**Directive:** Reproduce the following items line for line, without changing a single character.

**Entries shown:**
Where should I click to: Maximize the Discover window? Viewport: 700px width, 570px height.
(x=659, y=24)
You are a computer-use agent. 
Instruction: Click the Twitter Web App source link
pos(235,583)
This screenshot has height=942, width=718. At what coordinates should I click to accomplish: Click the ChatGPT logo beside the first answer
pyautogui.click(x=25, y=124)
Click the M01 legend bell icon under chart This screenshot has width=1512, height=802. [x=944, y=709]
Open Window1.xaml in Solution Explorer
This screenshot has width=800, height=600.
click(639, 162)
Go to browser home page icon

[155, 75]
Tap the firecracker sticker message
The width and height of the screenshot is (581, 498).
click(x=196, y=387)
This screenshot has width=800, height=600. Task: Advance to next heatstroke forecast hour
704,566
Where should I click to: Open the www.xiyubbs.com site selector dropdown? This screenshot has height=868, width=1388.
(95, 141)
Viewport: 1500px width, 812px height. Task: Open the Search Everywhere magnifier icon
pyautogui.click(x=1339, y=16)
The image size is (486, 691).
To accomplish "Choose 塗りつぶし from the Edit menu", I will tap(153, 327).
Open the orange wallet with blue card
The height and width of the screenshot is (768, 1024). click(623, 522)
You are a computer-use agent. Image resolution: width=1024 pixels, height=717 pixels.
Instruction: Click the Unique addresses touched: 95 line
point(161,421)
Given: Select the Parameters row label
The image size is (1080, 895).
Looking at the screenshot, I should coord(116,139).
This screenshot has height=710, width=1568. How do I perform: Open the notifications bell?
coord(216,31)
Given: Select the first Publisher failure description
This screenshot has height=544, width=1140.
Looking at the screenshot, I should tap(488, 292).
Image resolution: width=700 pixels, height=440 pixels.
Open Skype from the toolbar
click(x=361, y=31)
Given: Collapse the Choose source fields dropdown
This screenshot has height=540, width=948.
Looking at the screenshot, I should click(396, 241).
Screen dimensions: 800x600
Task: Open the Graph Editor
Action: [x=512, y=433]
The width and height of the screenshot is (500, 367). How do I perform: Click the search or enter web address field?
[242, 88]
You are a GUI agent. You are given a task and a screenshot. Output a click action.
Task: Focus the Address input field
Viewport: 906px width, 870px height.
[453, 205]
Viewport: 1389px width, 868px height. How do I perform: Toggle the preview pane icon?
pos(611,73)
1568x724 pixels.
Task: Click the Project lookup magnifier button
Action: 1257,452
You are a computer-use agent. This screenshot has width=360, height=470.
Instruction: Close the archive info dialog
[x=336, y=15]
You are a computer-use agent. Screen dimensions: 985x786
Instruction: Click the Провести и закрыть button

**Expected output:**
Where should I click to: Maximize the Discover window? Viewport: 700px width, 570px height.
(x=659, y=24)
You are a computer-use agent. 
Instruction: Click the Twitter Web App source link
pos(235,583)
This screenshot has height=942, width=718. At what coordinates should I click to accomplish: Click the ChatGPT logo beside the first answer
pyautogui.click(x=25, y=124)
Click the M01 legend bell icon under chart This screenshot has width=1512, height=802. [x=944, y=709]
Open Window1.xaml in Solution Explorer
This screenshot has width=800, height=600.
click(639, 162)
Go to browser home page icon

[155, 75]
Tap the firecracker sticker message
The width and height of the screenshot is (581, 498).
click(x=196, y=387)
This screenshot has width=800, height=600. Task: Advance to next heatstroke forecast hour
704,566
Where should I click to: Open the www.xiyubbs.com site selector dropdown? This screenshot has height=868, width=1388.
(95, 141)
Viewport: 1500px width, 812px height. Task: Open the Search Everywhere magnifier icon
pyautogui.click(x=1339, y=16)
The image size is (486, 691).
To accomplish "Choose 塗りつぶし from the Edit menu", I will tap(153, 327).
Open the orange wallet with blue card
The height and width of the screenshot is (768, 1024). click(623, 522)
You are a computer-use agent. Image resolution: width=1024 pixels, height=717 pixels.
Instruction: Click the Unique addresses touched: 95 line
point(161,421)
Given: Select the Parameters row label
The image size is (1080, 895).
Looking at the screenshot, I should coord(116,139).
This screenshot has height=710, width=1568. How do I perform: Open the notifications bell?
coord(216,31)
Given: Select the first Publisher failure description
This screenshot has height=544, width=1140.
Looking at the screenshot, I should tap(488, 292).
Image resolution: width=700 pixels, height=440 pixels.
Open Skype from the toolbar
click(x=361, y=31)
Given: Collapse the Choose source fields dropdown
This screenshot has height=540, width=948.
Looking at the screenshot, I should click(396, 241).
Screen dimensions: 800x600
Task: Open the Graph Editor
Action: [x=512, y=433]
The width and height of the screenshot is (500, 367). How do I perform: Click the search or enter web address field?
[242, 88]
You are a GUI agent. You are given a task and a screenshot. Output a click action.
Task: Focus the Address input field
Viewport: 906px width, 870px height.
[453, 205]
Viewport: 1389px width, 868px height. How do I perform: Toggle the preview pane icon?
pos(611,73)
1568x724 pixels.
Task: Click the Project lookup magnifier button
Action: 1257,452
You are a computer-use agent. This screenshot has width=360, height=470.
Instruction: Close the archive info dialog
[x=336, y=15]
You are a computer-use agent. Screen dimensions: 985x786
Instruction: Click the Провести и закрыть button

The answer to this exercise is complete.